X

CSC favored for big San Diego outsourcing deal

Computer Sciences Corporation jumps the first hurdle required to nabbing a multimillion-dollar, seven-year computer contract with San Diego County.

Kim Girard
Kim Girard has written about business and technology for more than a decade, as an editor at CNET News.com, senior writer at Business 2.0 magazine and online writer at Red Herring. As a freelancer, she's written for publications including Fast Company, CIO and Berkeley's Haas School of Business. She also assisted Business Week's Peter Burrows with his 2003 book Backfire, which covered the travails of controversial Hewlett-Packard CEO Carly Fiorina. An avid cook, she's blogged about the joy of cheap wine and thinks about food most days in ways some find obsessive.
Kim Girard
2 min read
Computer Sciences Corporation (CSC) today jumped the first hurdle required to nabbing a multimillion-dollar, seven-year computer systems outsourcing contract with San Diego County.

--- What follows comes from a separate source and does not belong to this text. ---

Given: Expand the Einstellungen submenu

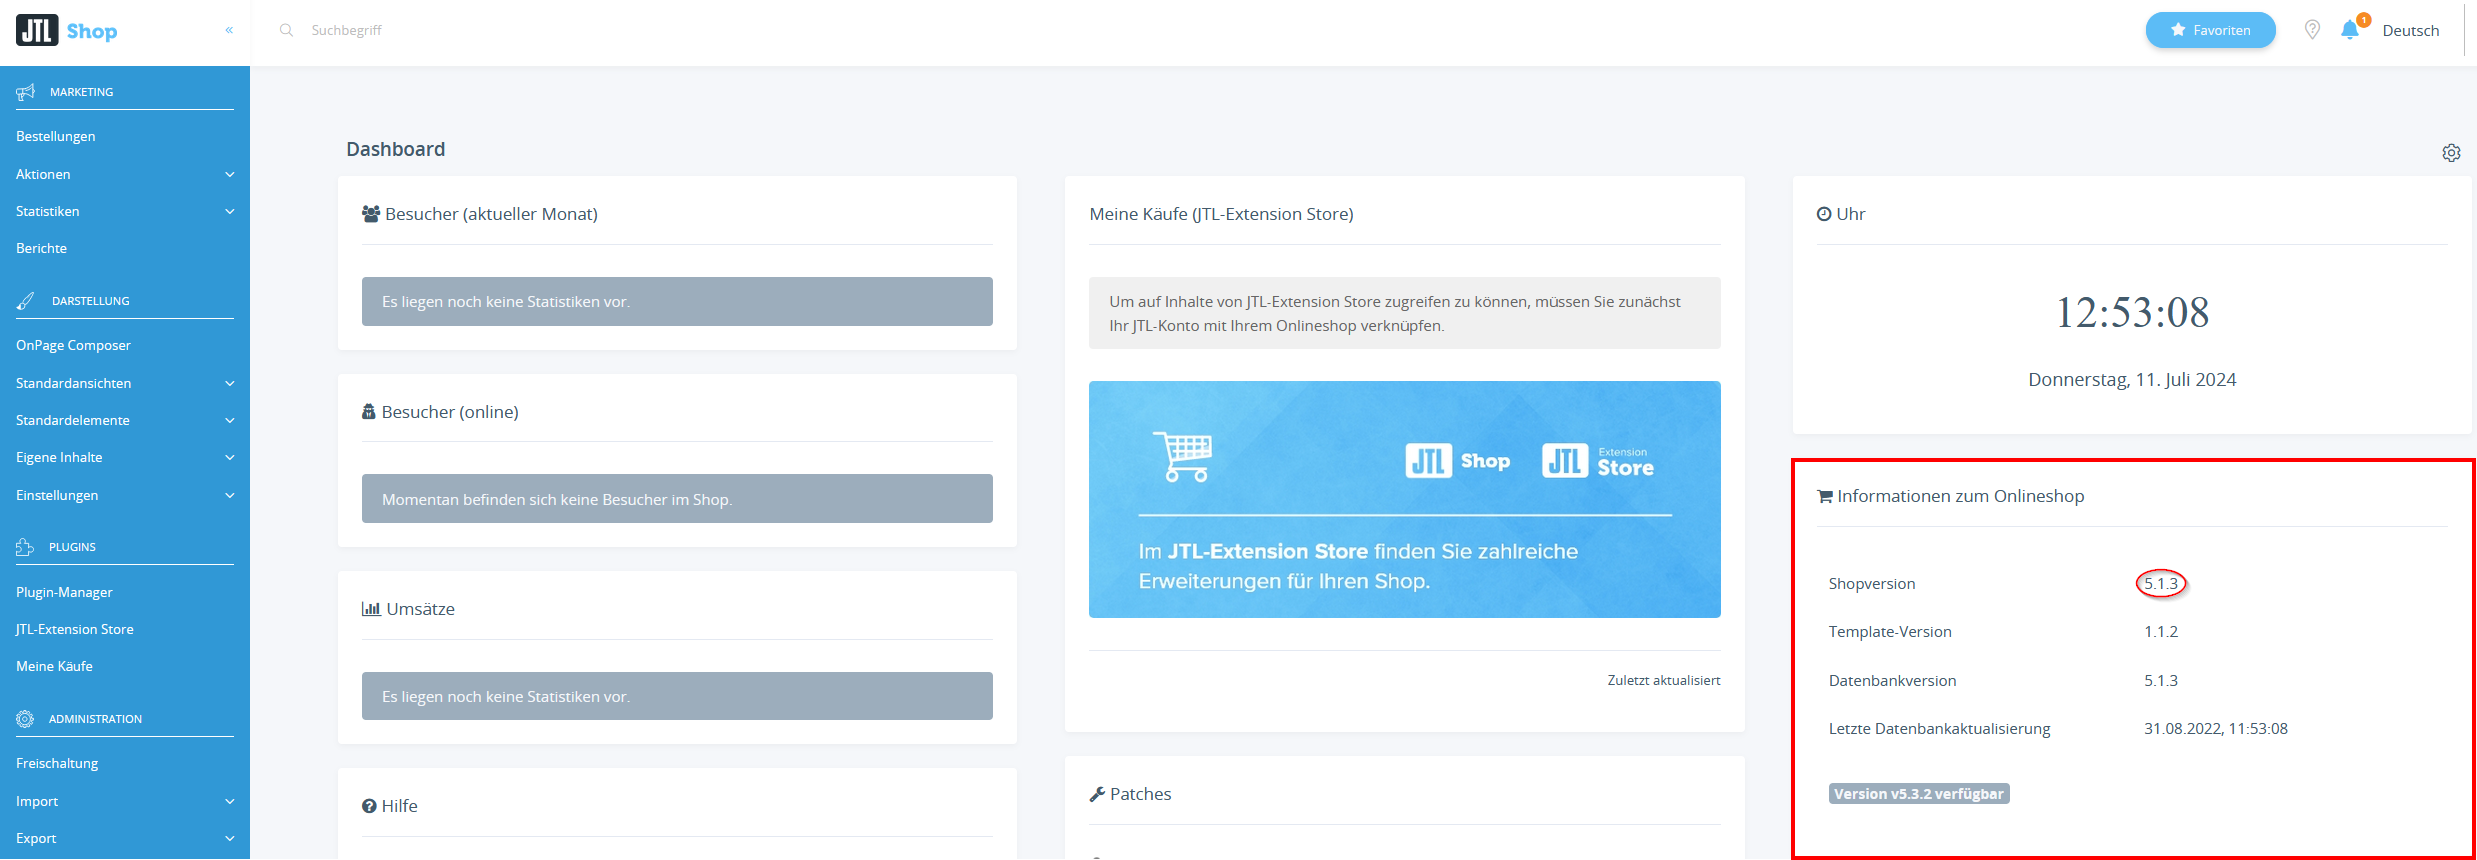Looking at the screenshot, I should (229, 495).
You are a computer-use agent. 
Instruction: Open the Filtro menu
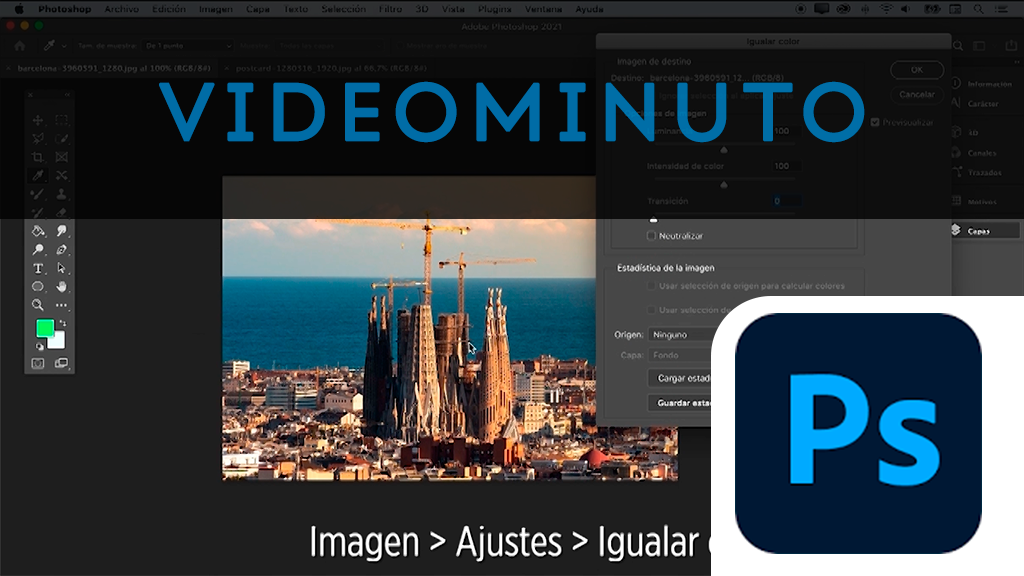[x=391, y=9]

San Diego County chief administrative officer Walt Ekard today said he will recommend that the county's Board of Supervisors pick CSC as the prime contractor for the outsourcing deal. The board is expected to consider the recommendation at a meeting on October 26.

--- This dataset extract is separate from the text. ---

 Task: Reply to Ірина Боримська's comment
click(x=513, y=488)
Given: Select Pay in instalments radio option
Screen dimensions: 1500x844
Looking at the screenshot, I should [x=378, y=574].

Under the deal, San Diego would privatize management of all of its computer networks, applications, and data systems. Analysts have estimated that the deal is worth between $700 million and $1 billion.

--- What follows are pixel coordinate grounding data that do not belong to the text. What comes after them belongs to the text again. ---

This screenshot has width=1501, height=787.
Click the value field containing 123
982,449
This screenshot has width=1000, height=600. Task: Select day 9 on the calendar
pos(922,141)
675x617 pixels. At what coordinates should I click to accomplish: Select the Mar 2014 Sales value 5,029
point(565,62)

Computer services giants EDS and IBM Global services also had submitted bids. The companies will have five days to appeal the county's decision, according to a prepared statement by the county.

If approved, CSC will start work with its team, called the Pennant Alliance, which includes partners SAIC, Lucent Technologies, and Pacific Bell. The alliance employs more than 11,000 San Diego County residents.

The Board of Supervisors moved in February to privatize the county's information systems to improve efficiency and provide more training for its information technology staff. But San Diego is not the first to try to outsource its technology needs.

Computer Sciences and IBM both lost a bid in January to negotiate a high-profile seven-year contract with the state of Connecticut to Plano, Texas-based rival EDS. In June, Connecticut's governor killed the deal, which had come under political fire by opponents who wanted to keep the computer services in-house.

It remains to be seen whether a similar political battle will be waged in San Diego County.

If the contract approval goes smoothly, CSC's initial tasks will include network upgrades and construction Web sites and kiosks that will provide a directory of county services, government forms and applications, job postings, animal shelter information, and a calendar of events.